- Problem details: Reproduce each of the following records verbatim, line by line.

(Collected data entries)
— begin —
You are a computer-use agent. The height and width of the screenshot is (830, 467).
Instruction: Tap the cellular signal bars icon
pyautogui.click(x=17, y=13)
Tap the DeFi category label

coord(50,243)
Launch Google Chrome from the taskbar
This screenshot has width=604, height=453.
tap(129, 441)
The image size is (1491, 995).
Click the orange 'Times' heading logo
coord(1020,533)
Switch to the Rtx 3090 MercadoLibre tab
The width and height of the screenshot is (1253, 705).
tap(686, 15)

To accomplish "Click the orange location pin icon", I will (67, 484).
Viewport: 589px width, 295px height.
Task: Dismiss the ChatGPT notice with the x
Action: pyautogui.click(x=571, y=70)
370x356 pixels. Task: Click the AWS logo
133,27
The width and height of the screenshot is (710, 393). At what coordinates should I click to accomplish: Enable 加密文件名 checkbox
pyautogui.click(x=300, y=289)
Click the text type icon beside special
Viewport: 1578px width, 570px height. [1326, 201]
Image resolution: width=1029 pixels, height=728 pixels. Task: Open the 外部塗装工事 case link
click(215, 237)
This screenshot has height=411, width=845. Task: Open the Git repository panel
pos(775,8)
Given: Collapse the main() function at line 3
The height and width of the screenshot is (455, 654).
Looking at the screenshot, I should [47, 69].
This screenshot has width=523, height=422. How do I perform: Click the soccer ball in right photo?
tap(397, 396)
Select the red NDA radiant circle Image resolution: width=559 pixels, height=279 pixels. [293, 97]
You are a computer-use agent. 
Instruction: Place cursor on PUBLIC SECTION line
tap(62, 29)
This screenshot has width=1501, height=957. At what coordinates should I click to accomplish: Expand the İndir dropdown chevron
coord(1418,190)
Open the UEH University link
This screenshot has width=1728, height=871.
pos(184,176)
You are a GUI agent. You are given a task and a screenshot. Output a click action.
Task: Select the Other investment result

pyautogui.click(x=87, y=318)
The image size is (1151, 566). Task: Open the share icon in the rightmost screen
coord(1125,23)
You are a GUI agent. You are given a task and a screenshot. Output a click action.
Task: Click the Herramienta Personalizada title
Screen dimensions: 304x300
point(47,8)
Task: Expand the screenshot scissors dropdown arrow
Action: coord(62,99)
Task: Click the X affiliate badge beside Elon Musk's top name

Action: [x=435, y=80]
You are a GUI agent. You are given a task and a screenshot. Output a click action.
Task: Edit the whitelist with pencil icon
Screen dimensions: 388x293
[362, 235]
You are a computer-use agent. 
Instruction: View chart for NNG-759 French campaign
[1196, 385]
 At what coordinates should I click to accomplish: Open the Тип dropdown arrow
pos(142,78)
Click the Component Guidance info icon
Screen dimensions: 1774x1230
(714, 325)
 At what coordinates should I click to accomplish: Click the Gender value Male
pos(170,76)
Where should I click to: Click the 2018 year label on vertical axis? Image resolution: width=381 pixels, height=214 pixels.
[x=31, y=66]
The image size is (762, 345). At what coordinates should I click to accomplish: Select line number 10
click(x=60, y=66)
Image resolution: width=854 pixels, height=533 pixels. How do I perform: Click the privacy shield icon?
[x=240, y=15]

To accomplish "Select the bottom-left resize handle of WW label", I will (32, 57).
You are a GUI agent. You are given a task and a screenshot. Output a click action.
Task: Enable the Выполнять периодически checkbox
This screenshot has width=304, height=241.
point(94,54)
— end —
- Solution for this problem:
You are a computer-use agent. The height and width of the screenshot is (830, 467).
Instruction: Tap the cellular signal bars icon
pyautogui.click(x=17, y=13)
Tap the DeFi category label

coord(50,243)
Launch Google Chrome from the taskbar
This screenshot has width=604, height=453.
tap(129, 441)
The image size is (1491, 995).
Click the orange 'Times' heading logo
coord(1020,533)
Switch to the Rtx 3090 MercadoLibre tab
The width and height of the screenshot is (1253, 705).
tap(686, 15)

To accomplish "Click the orange location pin icon", I will (67, 484).
Viewport: 589px width, 295px height.
Task: Dismiss the ChatGPT notice with the x
Action: pyautogui.click(x=571, y=70)
370x356 pixels. Task: Click the AWS logo
133,27
The width and height of the screenshot is (710, 393). At what coordinates should I click to accomplish: Enable 加密文件名 checkbox
pyautogui.click(x=300, y=289)
Click the text type icon beside special
Viewport: 1578px width, 570px height. [1326, 201]
Image resolution: width=1029 pixels, height=728 pixels. Task: Open the 外部塗装工事 case link
click(215, 237)
This screenshot has height=411, width=845. Task: Open the Git repository panel
pos(775,8)
Given: Collapse the main() function at line 3
The height and width of the screenshot is (455, 654).
Looking at the screenshot, I should [47, 69].
This screenshot has width=523, height=422. How do I perform: Click the soccer ball in right photo?
tap(397, 396)
Select the red NDA radiant circle Image resolution: width=559 pixels, height=279 pixels. [293, 97]
You are a computer-use agent. 
Instruction: Place cursor on PUBLIC SECTION line
tap(62, 29)
This screenshot has width=1501, height=957. At what coordinates should I click to accomplish: Expand the İndir dropdown chevron
coord(1418,190)
Open the UEH University link
This screenshot has width=1728, height=871.
pos(184,176)
You are a GUI agent. You are given a task and a screenshot. Output a click action.
Task: Select the Other investment result

pyautogui.click(x=87, y=318)
The image size is (1151, 566). Task: Open the share icon in the rightmost screen
coord(1125,23)
You are a GUI agent. You are given a task and a screenshot. Output a click action.
Task: Click the Herramienta Personalizada title
Screen dimensions: 304x300
point(47,8)
Task: Expand the screenshot scissors dropdown arrow
Action: coord(62,99)
Task: Click the X affiliate badge beside Elon Musk's top name

Action: [x=435, y=80]
You are a GUI agent. You are given a task and a screenshot. Output a click action.
Task: Edit the whitelist with pencil icon
Screen dimensions: 388x293
[362, 235]
You are a computer-use agent. 
Instruction: View chart for NNG-759 French campaign
[1196, 385]
 At what coordinates should I click to accomplish: Open the Тип dropdown arrow
pos(142,78)
Click the Component Guidance info icon
Screen dimensions: 1774x1230
(714, 325)
 At what coordinates should I click to accomplish: Click the Gender value Male
pos(170,76)
Where should I click to: Click the 2018 year label on vertical axis? Image resolution: width=381 pixels, height=214 pixels.
[x=31, y=66]
The image size is (762, 345). At what coordinates should I click to accomplish: Select line number 10
click(x=60, y=66)
Image resolution: width=854 pixels, height=533 pixels. How do I perform: Click the privacy shield icon?
[x=240, y=15]

To accomplish "Select the bottom-left resize handle of WW label", I will (32, 57).
You are a GUI agent. You are given a task and a screenshot. Output a click action.
Task: Enable the Выполнять периодически checkbox
This screenshot has width=304, height=241.
point(94,54)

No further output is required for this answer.